Using the data below, return the stretch from the line that contains "szafy typu Rack (176, 1657)" through the line that contains "Oferta Netrack (137, 1619)", both included, exactly as it stands and nothing beyond it.

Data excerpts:
◆ ◆ ◆ ◆ ◆

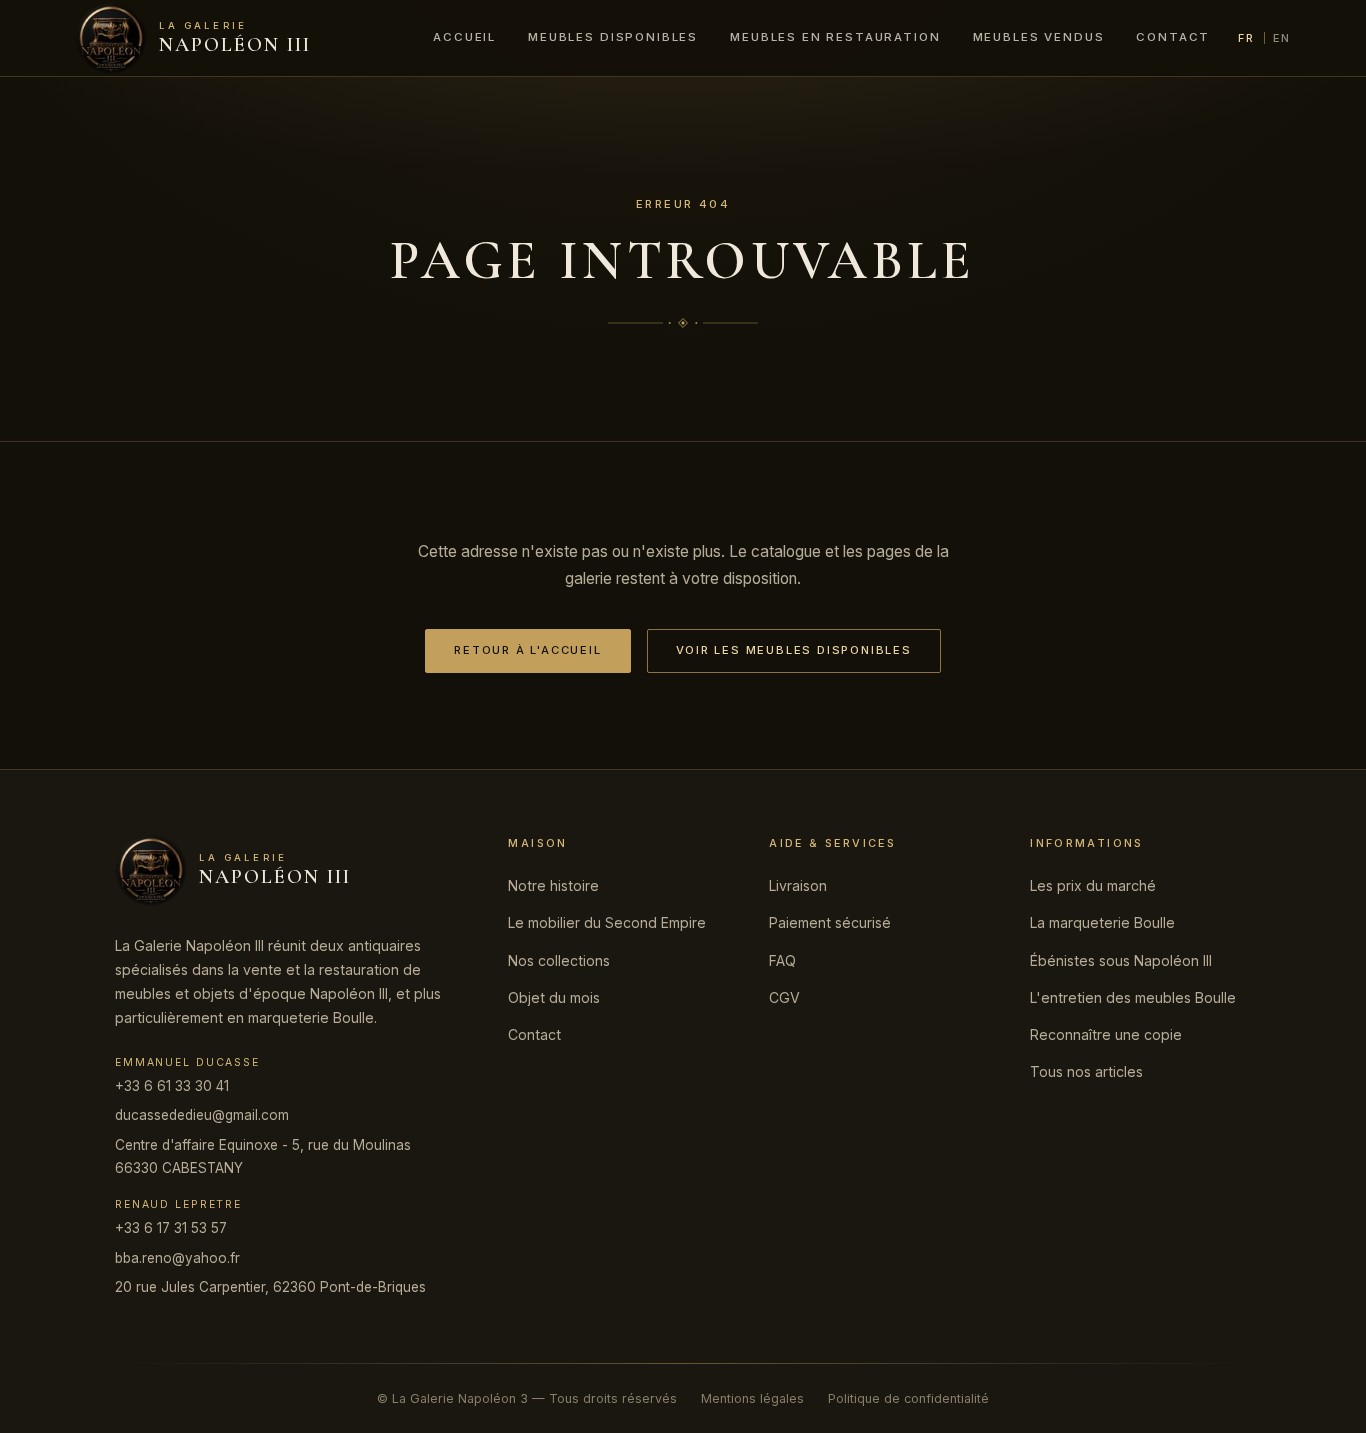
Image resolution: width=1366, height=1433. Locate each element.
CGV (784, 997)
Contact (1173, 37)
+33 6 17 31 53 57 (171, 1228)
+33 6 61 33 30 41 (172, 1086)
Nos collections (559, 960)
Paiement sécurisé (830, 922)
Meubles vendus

◆ ◆ ◆ ◆ ◆

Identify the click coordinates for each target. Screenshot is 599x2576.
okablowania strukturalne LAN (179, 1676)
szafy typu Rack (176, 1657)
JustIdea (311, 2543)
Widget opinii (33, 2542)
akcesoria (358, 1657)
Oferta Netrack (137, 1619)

◆ ◆ ◆ ◆ ◆

Expected answer
szafy typu Rack (176, 1657)
JustIdea (311, 2543)
Widget opinii (33, 2542)
akcesoria (358, 1657)
Oferta Netrack (137, 1619)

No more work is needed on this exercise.